# SOURCE TEXT:
--- start ---
There are also complaint management centres. These are another avenue for members to bring forward concerns or incidents through one of the 16 complaint management centres located across the country under the integrated conflict and complaint management program. This service combines harassment, grievance and alternative dispute resolution approaches in a streamlined fashion, and they report tracking and resolved complaints of inappropriate behaviour like sexual harassment. If the nature of the sexual misconduct requires involvement of the military police and justice system, there are supports for CAF members during this process as well.
Another support is the sexual offence response teams. The military police have established six sexual offence response teams trained to handle sexual misconduct cases appropriately and with empathy. These teams are sensitive to survivors and help them connect with other resources and support systems they need. I'm certainly looking forward to survivors and complainants getting much better treatment than some of the witnesses we heard from did and hopefully these new centres and the training will have far more appropriate support and training for survivors.
In addition, the director of military prosecutions has established a sexual misconduct action response team made up of specially trained prosecutors. Their role again is to make sure survivors are treated with compassion and understanding and that they receive information and the support they need through the military justice proceedings.
Supporting survivors of sexual misconduct is essential, and that's why steps have been taken to ensure support is available and is provided from the moment a person seeks advice or counsel through to investigation and prosecution. Along with the future changes, these steps will help to build a safe and inclusive workplace where all people are supported and treated with respect.
We're creating a defence workplace where everyone is treated with dignity and respect, and we hope all our colleagues will join us in this effort. We'll build the right system, so that when an incident occurs, members of the Canadian Armed Forces and the Department of National Defence have access to a process that is sensitive, fair and compassionate.
CAF and DND are listening. They're learning. They're taking action to create an environment where sexual misconduct is never minimized, excused or ignored. We owe it to the men and women in uniform—as I think all committee members have said—to all members of the defence team and to Canadians to get this right, and we'll continue working hard to do just that on top of all these initiatives.
--- end ---
# RAW DATA:
--- start ---
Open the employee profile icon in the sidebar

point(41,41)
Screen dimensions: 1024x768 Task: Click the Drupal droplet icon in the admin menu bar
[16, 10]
--- end ---
# WHAT IS EXPECTED:
Name each support service or team that the text on sexual misconduct in the Canadian Armed Forces describes, and give how many exist when the text states it.

# RESULT FOR THIS EXERCISE:
- Complaint management centres (16)
- Sexual offence response teams (6)
- Sexual misconduct action response team